**TEXT PASSAGE:**
Towards an early warning system for monitoring of cancer patients using hybrid interactive machine learning.
Background: The use of smartphone apps in cancer patients undergoing systemic treatment can promote the early detection of symptoms and therapy side effects and may be supported by machine learning (ML) for timely adaptation of therapies and reduction of adverse events and unplanned admissions.
Objective: We aimed to create an Early Warning System (EWS) to predict situations where supportive interventions become necessary to prevent unplanned visits. For this, dynamically collected standardized electronic patient reported outcome (ePRO) data were analyzed in context with the patient's individual journey. Information on well-being, vital parameters, medication, and free text were also considered for establishing a hybrid ML model. The goal was to integrate both the strengths of ML in sifting through large amounts of data and the long-standing experience of human experts. Given the limitations of highly imbalanced datasets (where only very few adverse events are present) and the limitations of humans in overseeing all possible cause of such events, we hypothesize that it should be possible to combine both in order to partially overcome these limitations.

**TASKS TO CARRY OUT:**
a. Answer these questions about the early warning system abstract:
(i) According to the background, what early detection can smartphone apps promote in cancer patients undergoing systemic treatment?
(ii) What was the Early Warning System meant to predict?
(iii) Which kinds of information were also considered in building the hybrid ML model?
b. From the early warning system abstract, extract the part that opens with the words containing "Objective: We aimed" and closes with "overcome these limitations.".

**DATASET EXTRACT:**
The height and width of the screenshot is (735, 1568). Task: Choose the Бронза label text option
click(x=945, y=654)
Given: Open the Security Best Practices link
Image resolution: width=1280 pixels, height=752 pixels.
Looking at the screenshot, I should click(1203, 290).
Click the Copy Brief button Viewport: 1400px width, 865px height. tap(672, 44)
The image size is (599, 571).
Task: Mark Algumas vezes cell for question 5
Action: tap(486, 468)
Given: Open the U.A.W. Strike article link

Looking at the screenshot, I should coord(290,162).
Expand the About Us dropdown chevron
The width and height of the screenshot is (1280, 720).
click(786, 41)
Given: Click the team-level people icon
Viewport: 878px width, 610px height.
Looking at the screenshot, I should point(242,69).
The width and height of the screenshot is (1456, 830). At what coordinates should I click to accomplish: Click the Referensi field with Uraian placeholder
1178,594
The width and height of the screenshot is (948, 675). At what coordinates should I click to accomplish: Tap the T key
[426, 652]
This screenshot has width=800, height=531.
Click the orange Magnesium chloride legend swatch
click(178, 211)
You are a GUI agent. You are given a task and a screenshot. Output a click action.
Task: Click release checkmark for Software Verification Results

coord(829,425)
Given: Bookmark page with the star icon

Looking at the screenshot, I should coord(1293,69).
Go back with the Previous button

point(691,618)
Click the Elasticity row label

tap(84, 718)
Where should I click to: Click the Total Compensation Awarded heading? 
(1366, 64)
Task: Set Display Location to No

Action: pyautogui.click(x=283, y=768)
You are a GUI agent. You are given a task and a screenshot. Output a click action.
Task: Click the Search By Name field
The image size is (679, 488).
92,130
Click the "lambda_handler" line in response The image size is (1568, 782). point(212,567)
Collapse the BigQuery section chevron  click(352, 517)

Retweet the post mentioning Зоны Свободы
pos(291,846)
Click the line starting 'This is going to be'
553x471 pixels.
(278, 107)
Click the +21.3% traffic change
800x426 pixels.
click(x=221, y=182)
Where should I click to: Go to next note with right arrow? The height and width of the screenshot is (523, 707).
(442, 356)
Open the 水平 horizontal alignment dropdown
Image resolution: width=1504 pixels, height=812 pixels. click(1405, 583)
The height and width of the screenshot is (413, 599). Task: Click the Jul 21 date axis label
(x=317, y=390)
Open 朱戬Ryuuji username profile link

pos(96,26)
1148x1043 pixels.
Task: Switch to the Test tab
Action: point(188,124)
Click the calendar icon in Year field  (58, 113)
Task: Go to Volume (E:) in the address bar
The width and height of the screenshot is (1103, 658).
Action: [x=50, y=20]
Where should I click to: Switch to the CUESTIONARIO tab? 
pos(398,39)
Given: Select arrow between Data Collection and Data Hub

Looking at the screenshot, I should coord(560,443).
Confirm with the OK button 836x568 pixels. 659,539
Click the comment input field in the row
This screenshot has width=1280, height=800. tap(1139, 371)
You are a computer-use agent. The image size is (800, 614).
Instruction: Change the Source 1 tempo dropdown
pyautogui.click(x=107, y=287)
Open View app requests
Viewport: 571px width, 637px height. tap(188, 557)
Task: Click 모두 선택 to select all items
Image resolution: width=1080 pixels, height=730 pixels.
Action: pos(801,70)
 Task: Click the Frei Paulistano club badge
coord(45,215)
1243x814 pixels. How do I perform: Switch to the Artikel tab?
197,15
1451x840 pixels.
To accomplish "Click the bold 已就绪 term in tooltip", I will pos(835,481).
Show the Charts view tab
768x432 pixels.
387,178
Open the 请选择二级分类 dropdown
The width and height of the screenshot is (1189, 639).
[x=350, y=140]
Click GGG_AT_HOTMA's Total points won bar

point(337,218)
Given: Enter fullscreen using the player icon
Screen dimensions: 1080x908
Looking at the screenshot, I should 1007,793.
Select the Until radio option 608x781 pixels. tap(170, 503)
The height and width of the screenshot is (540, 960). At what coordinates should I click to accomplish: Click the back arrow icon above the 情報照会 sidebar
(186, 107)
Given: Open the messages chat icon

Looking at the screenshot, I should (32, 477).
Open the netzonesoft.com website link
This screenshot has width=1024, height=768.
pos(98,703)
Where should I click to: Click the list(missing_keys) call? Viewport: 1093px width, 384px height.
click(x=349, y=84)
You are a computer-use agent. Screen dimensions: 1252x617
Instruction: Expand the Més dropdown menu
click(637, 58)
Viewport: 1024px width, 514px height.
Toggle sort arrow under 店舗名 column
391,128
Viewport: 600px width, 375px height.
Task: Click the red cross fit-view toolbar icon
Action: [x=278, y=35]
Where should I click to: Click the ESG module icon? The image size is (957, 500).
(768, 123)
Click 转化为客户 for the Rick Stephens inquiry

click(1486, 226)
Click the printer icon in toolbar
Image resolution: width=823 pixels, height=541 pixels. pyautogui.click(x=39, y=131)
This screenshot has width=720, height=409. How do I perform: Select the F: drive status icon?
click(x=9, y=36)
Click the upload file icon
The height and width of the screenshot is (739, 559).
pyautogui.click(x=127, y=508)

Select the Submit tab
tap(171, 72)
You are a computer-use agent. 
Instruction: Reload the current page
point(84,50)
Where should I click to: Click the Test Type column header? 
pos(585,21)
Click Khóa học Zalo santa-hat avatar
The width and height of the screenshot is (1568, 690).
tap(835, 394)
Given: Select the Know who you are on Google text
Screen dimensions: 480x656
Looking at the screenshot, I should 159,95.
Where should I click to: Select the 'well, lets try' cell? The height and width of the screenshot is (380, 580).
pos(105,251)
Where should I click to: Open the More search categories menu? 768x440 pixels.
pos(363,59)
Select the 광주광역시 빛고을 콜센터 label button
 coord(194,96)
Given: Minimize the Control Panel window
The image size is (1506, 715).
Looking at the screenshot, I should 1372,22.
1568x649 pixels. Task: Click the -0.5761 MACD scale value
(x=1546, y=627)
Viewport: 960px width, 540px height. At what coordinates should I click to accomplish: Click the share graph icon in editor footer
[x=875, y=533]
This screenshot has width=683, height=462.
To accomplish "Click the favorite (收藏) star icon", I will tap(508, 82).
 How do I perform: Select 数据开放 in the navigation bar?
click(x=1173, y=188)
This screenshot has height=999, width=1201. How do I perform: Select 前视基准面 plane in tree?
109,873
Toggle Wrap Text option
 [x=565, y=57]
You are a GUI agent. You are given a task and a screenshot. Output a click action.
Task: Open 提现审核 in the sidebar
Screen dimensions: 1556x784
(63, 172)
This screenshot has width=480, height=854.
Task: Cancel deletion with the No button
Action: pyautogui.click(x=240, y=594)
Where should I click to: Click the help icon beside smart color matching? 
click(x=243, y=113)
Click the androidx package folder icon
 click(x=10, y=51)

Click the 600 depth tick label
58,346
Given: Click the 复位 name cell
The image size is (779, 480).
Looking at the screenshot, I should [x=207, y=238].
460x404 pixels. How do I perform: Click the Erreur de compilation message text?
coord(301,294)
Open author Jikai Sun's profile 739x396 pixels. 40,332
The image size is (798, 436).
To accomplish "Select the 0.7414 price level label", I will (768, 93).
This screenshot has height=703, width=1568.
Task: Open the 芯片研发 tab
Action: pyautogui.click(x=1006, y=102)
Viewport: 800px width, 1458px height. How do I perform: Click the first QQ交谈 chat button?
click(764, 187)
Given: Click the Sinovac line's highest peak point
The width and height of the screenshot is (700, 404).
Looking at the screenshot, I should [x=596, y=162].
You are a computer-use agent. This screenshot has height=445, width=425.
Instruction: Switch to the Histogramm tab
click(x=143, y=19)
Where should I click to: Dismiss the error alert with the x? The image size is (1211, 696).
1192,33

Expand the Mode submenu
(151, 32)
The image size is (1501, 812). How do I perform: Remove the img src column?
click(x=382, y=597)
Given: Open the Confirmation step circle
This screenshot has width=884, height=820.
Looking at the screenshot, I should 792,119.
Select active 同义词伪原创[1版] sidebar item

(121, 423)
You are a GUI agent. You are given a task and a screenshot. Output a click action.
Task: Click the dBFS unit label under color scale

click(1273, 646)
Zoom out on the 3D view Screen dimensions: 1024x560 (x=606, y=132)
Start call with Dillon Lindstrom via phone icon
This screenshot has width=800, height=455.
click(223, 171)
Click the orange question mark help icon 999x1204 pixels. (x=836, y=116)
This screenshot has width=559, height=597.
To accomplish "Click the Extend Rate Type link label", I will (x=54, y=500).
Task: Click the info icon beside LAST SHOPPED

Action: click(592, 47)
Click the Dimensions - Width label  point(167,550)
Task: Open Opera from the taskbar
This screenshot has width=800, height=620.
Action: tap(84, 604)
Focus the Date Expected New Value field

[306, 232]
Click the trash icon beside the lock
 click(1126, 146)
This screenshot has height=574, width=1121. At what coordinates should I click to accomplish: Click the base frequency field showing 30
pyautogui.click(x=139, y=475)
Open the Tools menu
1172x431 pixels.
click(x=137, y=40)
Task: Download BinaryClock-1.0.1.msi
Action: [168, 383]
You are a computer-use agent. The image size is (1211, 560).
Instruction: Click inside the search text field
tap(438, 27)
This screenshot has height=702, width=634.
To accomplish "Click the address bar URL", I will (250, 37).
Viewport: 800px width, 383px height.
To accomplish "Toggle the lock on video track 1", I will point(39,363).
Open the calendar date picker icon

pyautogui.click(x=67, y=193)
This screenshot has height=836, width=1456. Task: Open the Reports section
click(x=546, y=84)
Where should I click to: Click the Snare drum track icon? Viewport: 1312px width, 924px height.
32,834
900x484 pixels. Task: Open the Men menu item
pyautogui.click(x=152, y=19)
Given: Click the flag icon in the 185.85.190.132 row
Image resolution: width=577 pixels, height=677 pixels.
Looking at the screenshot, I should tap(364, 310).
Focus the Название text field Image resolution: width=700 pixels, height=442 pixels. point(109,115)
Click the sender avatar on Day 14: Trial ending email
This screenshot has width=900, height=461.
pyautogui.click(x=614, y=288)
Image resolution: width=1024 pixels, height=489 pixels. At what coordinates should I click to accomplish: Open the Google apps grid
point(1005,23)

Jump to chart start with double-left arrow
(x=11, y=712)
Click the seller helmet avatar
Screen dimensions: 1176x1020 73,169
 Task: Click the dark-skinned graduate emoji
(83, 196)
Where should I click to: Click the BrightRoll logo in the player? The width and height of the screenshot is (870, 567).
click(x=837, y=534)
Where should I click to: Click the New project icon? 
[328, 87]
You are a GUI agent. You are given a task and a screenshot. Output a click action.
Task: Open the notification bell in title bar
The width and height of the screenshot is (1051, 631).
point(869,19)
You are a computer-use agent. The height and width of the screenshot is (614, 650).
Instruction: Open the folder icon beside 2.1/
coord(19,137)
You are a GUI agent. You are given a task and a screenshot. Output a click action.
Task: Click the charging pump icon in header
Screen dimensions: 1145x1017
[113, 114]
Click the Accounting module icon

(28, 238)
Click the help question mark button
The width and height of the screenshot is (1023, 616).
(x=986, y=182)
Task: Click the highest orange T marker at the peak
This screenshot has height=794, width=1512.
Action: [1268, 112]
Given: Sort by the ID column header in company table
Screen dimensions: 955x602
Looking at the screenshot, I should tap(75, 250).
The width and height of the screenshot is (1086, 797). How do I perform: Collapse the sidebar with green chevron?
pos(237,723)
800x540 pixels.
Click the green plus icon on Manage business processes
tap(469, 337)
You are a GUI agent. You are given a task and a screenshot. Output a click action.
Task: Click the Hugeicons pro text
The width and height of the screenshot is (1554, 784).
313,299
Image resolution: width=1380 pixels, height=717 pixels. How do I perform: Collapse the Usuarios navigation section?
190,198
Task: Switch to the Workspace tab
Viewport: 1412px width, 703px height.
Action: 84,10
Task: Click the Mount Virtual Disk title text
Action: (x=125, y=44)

**YOUR WRITTEN ANSWERS:**
a.
(i) The early detection of symptoms and therapy side effects.
(ii) Situations where supportive interventions become necessary to prevent unplanned visits.
(iii) Well-being, vital parameters, medication, and free text.

b.
Objective: We aimed to create an Early Warning System (EWS) to predict situations where supportive interventions become necessary to prevent unplanned visits. For this, dynamically collected standardized electronic patient reported outcome (ePRO) data were analyzed in context with the patient's individual journey. Information on well-being, vital parameters, medication, and free text were also considered for establishing a hybrid ML model. The goal was to integrate both the strengths of ML in sifting through large amounts of data and the long-standing experience of human experts. Given the limitations of highly imbalanced datasets (where only very few adverse events are present) and the limitations of humans in overseeing all possible cause of such events, we hypothesize that it should be possible to combine both in order to partially overcome these limitations.